I have a data.table myDT, and I'm making "copies" of this table by 3 different ways:
myDT <- data.table(colA = 1:3)
myDT[colA == 3]

copy1 <- copy(myDT)
copy2 <- myDT # yes I know that it's a reference, not real copy
copy3 <- myDT[,.(colA)] # I list all columns from the original table
Then I'm comparing those copies with the original table:
identical(myDT, copy1) 
# TRUE
identical(myDT, copy2)
# TRUE
identical(myDT, copy3)
# FALSE
I was trying to figure out what was the difference between myDT and copy3
identical(names(myDT), names(copy3))
# TRUE
all.equal(myDT, copy3, check.attributes=FALSE)
# TRUE
all.equal(myDT, copy3, check.attributes=FALSE, trim.levels=FALSE, check.names=TRUE)
# TRUE
attr.all.equal(myDT, copy3, check.attributes=FALSE, trim.levels=FALSE, check.names=TRUE)
# NULL
all.equal(myDT, copy3)
# [1] "Attributes: < Length mismatch: comparison on first 1 components >"
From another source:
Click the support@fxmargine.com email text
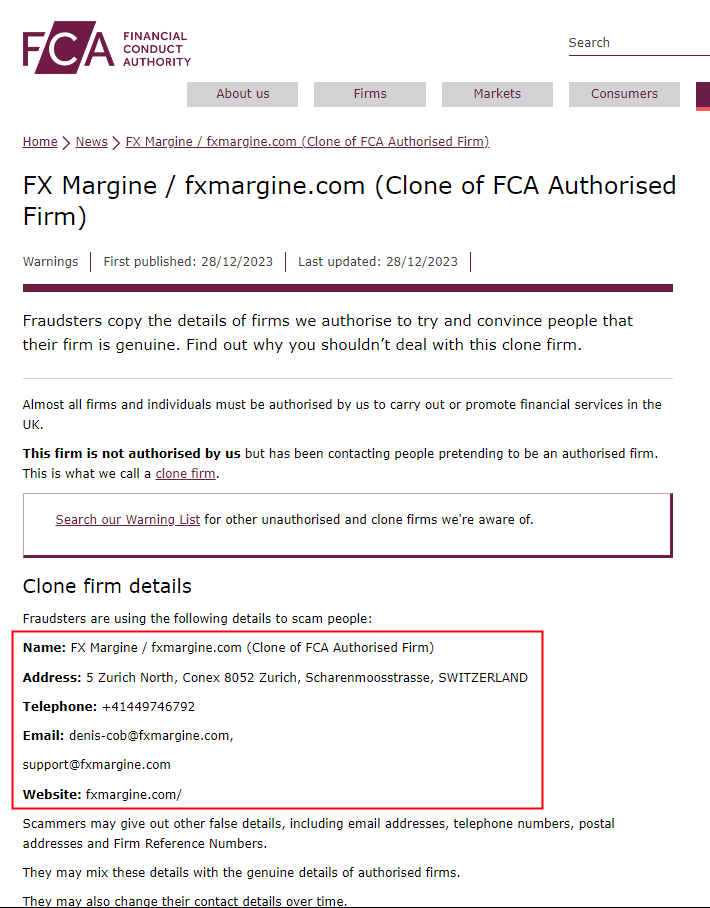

attr.all.equal(myDT, copy3)
# [1] "Attributes: < Names: 1 string mismatch >"                                         
# [2] "Attributes: < Length mismatch: comparison on first 3 components >"                
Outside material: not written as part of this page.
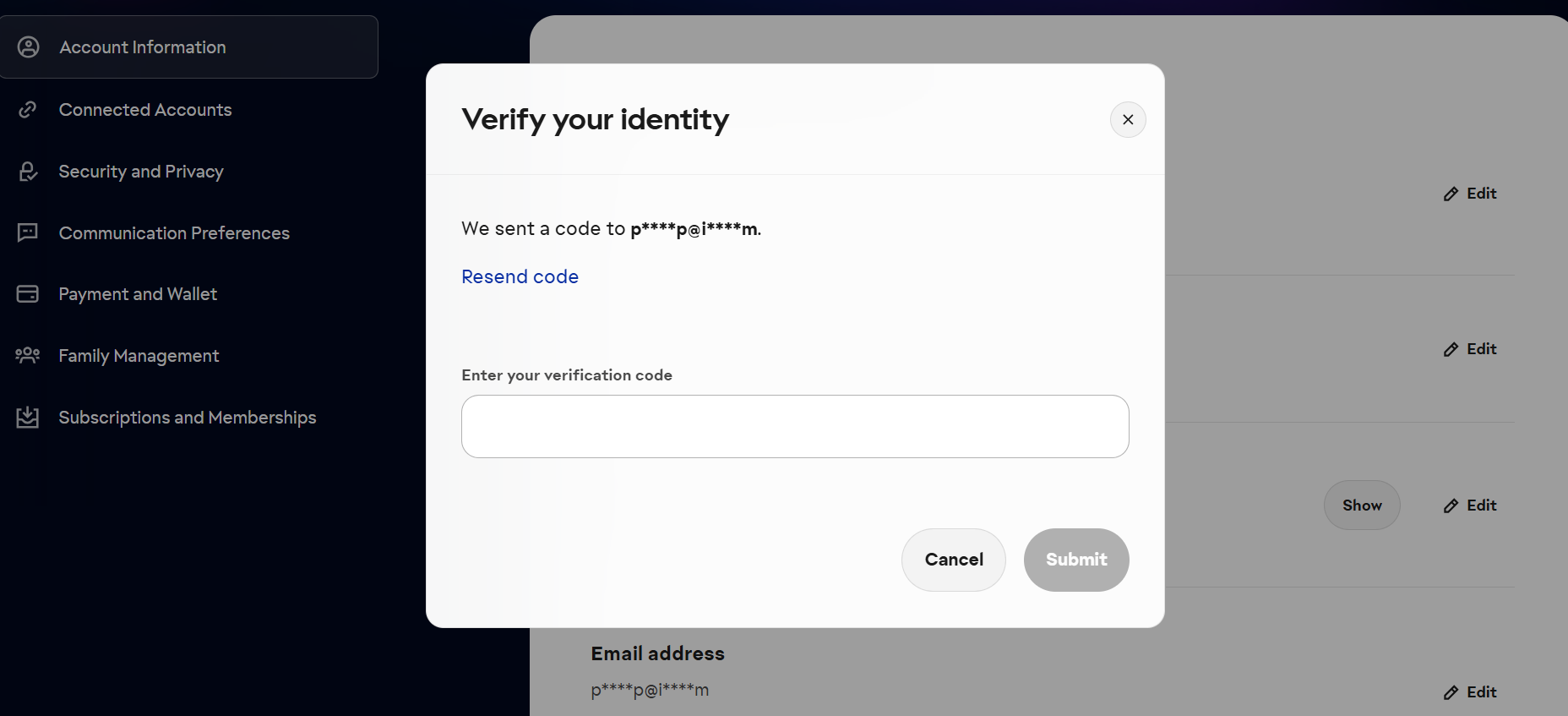1568x716 pixels.
Task: Click Edit beside the Show button
Action: click(1470, 506)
# [3] "Attributes: < Component 3: Attributes: < Modes: list, NULL > >"                   
# [4] "Attributes: < Component 3: Attributes: < names for target but not for current > >"
# [5] "Attributes: < Component 3: Attributes: < current is not list-like > >"            
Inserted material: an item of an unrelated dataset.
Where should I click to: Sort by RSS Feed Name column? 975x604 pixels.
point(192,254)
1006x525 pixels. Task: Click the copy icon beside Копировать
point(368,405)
# [6] "Attributes: < Component 3: Numeric: lengths (0, 3) differ >"
My original question was how to understand the last output. Finally I came to using the attributes() function:
attr0 <- attributes(myDT)
attr3 <- attributes(copy3)
str(attr0)
str(attr3)
it has shown that original data.table had an index attribute which was not copied when I created copy3.
 解决方案 
In order to make this question a bit clearer (and maybe useful for future readers), what really happened here is that you (probably not) set a secondary key while explicitly calling set2key, OR, data.table seemingly set a secondary key while you were making some ordinary operations such as filtering. This is a (not so) new feature added in V 1.9.4

  DT[column==value] and DT[column %in% values] are now optimized to use
  DT's key when key(DT)[1]=="column", otherwise a secondary key (a.k.a.
  index) is automatically added so the next DT[column==value] is much
  faster. No code changes are needed; existing code should automatically
  benefit. Secondary keys can be added manually using set2key() and
  existence checked using key2(). These optimizations and function
  names/arguments are experimental and may be turned off with
  options(datatable.auto.index=FALSE).




Lets reproduce this
myDT <- data.table(A = 1:3)
options(datatable.verbose = TRUE)
myDT[A == 3]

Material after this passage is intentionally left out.